Pension triple lock bill to surge by up to £45bn a year within decades, warns IFS

Warning comes as official data shows Britons are opting to retire earlier than they did a year ago

The annual cost of funding the state pension risks surging by as much as £45bn within decades if the triple lock pledge is maintained, the Institute for Fiscal Studies (IFS) has warned.

State financial support to fund the triple lock has already jumped by £11bn a year since the policy was introduced in 2011, the IFS said, compared with if it had been linked to either wages or inflation.

The triple lock on the state pension means that it increases each April in line with the highest of September’s inflation, wage growth or 2.5pc. 

Official data published on Tuesday is expected to show that wages grew by 8pc in the three months to July. This will effectively lock in a rise of at least 8pc when the Government announces changes to the triple lock in April. 

The Government temporarily suspended the wages element of the pensions triple lock for 2022-23 when data was distorted by the Covid pandemic.

This year, the state pension jumped 10.1pc, the biggest rise on record and equivalent to a £6bn increase in spending, taking the total bill to £110bn. In the 2024/2025 financial year, these costs are expected to surge to £135bn, according to the Department for Work and Pensions (DWP).

EXERCISE DIRECTIONS =>
Please copy out the pension triple lock article above in full, word for word.

RAW DATA =>
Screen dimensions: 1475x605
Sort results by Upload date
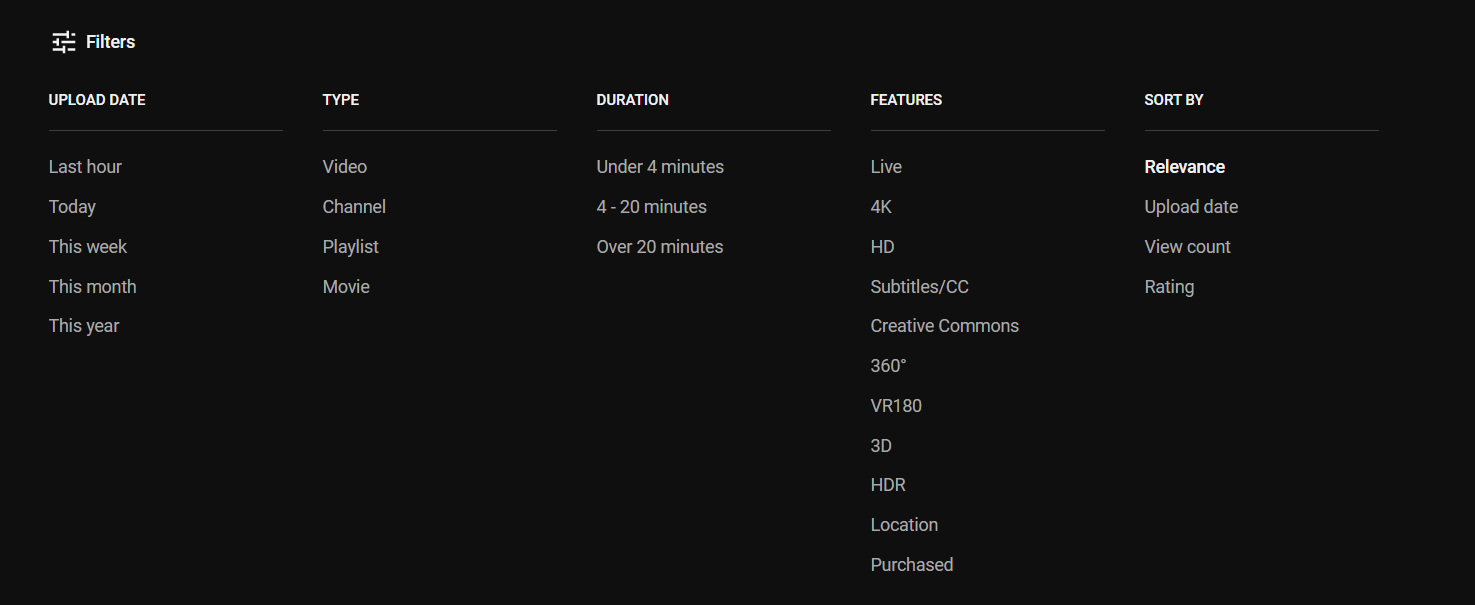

RESPONSE TO THIS EXERCISE =>
Pension triple lock bill to surge by up to £45bn a year within decades, warns IFS

Warning comes as official data shows Britons are opting to retire earlier than they did a year ago

The annual cost of funding the state pension risks surging by as much as £45bn within decades if the triple lock pledge is maintained, the Institute for Fiscal Studies (IFS) has warned.

State financial support to fund the triple lock has already jumped by £11bn a year since the policy was introduced in 2011, the IFS said, compared with if it had been linked to either wages or inflation.

The triple lock on the state pension means that it increases each April in line with the highest of September’s inflation, wage growth or 2.5pc. 

Official data published on Tuesday is expected to show that wages grew by 8pc in the three months to July. This will effectively lock in a rise of at least 8pc when the Government announces changes to the triple lock in April. 

The Government temporarily suspended the wages element of the pensions triple lock for 2022-23 when data was distorted by the Covid pandemic.

This year, the state pension jumped 10.1pc, the biggest rise on record and equivalent to a £6bn increase in spending, taking the total bill to £110bn. In the 2024/2025 financial year, these costs are expected to surge to £135bn, according to the Department for Work and Pensions (DWP).